Updated: Apr 13, 2020
Everyone has heard the saying knowledge is power. So is true when we are talking about survival. Survival skill knowledge will empower you to survive in a wide variety of adverse situations and the best part is you don’t have to make extra room in your kit to carry them! Find yourself less prepared or not expecting a certain turn of events these are the things that are going to save your life.
For the most part learning is free. The modern age is very fortunate to have “The Internet” in this respect as we can find information on almost anything we would like to learn about. This article will cover a select few of these skills and help us prioritize them.

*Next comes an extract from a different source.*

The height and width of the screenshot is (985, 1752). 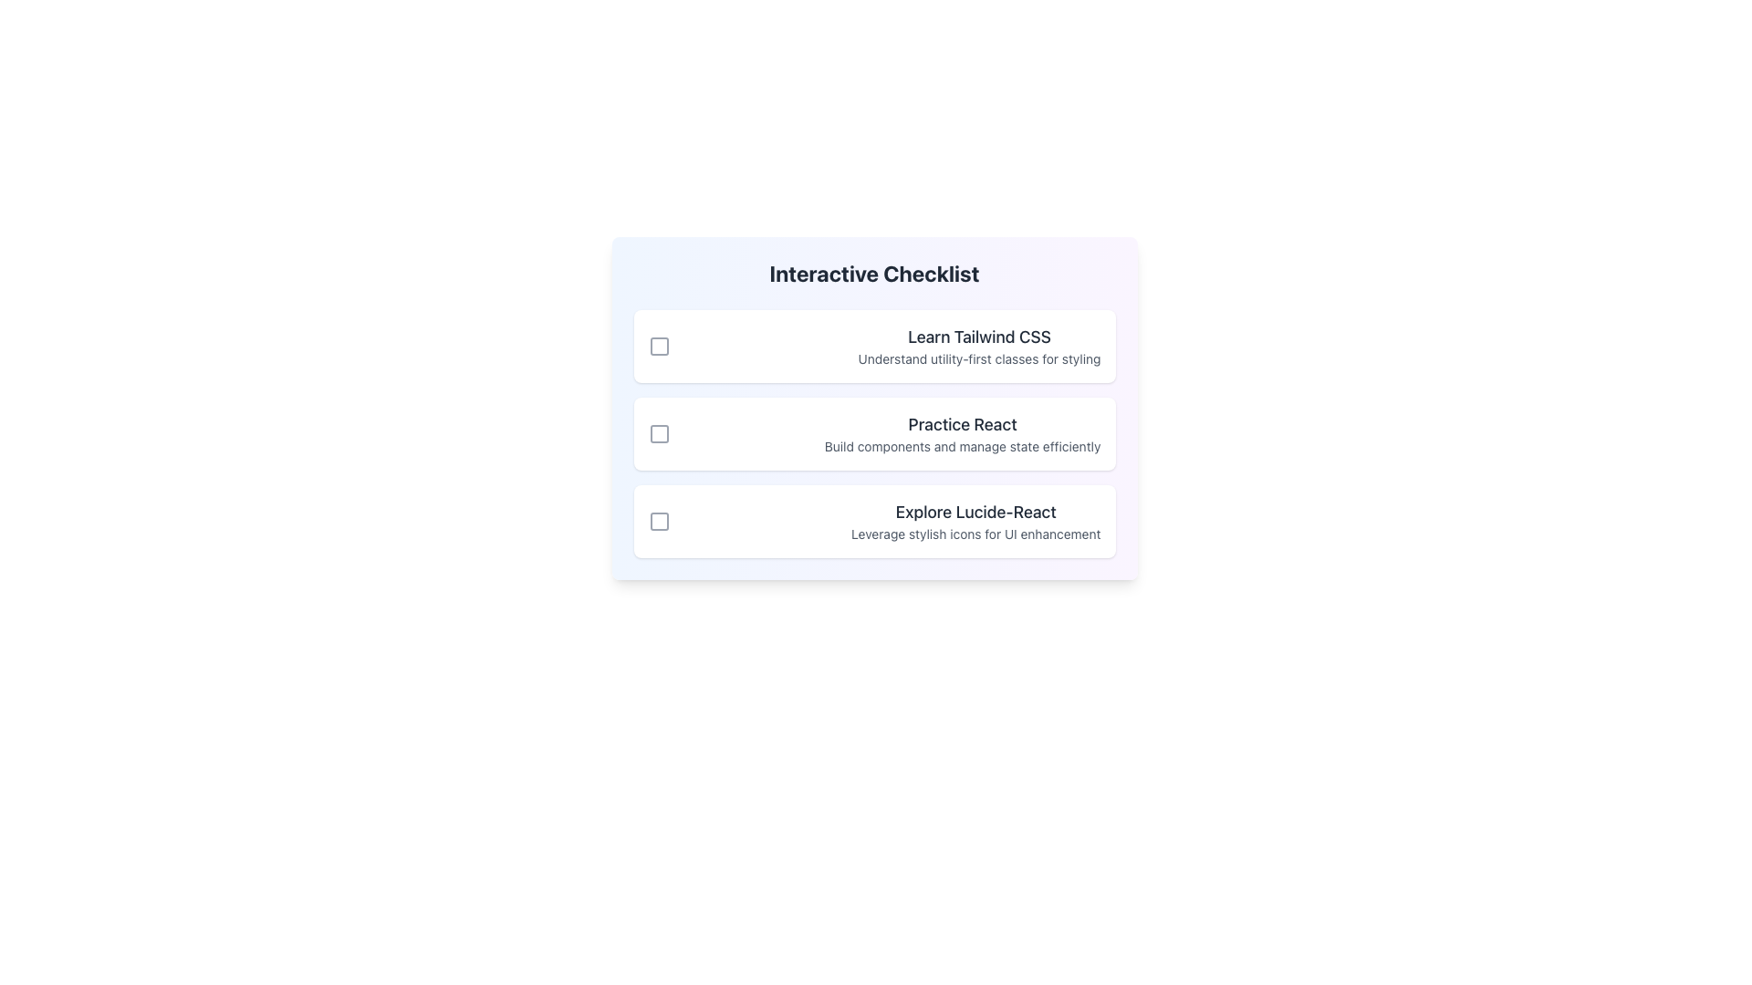 What do you see at coordinates (658, 347) in the screenshot?
I see `the checkbox located to the left of the first item labeled 'Learn Tailwind CSS' in the checklist` at bounding box center [658, 347].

The average human body needs to consume approximately 3.7 liters or 64 ounces of water each day to stay healthy and hydrated. Firstly “YOU CANT DRINK SALT WATER”! Just wanted to get that one out of the way if you live in a costal area on the ocean you need to look for fresh water either from inland areas of fresh rainwater unless you have a desalination device handy this is going to be your best bet water distillation is another option we will talk about below. We are lucky here in the U.S. as there are many sources of fresh water nearby for most of us. Lakes, Ponds, Rivers, creeks, and streams all hold an abundance of this necessary resource, however clear running water tends to be the best choice. In a bug out or preparation scenario a hand pumped well is an awesome find, as wells provide safe drinking water so long as the water source itself hasn’t been contaminated. Ok so you found your freshwater time to start drinking up and get hydrated right? No wrong! We want to make sure we have clean water to drink which a lot of times means we need to process it. Drinking contaminated water can and will lead to gastrointestinal issues leaving you sick and more dehydrated then when you chose to take a drink.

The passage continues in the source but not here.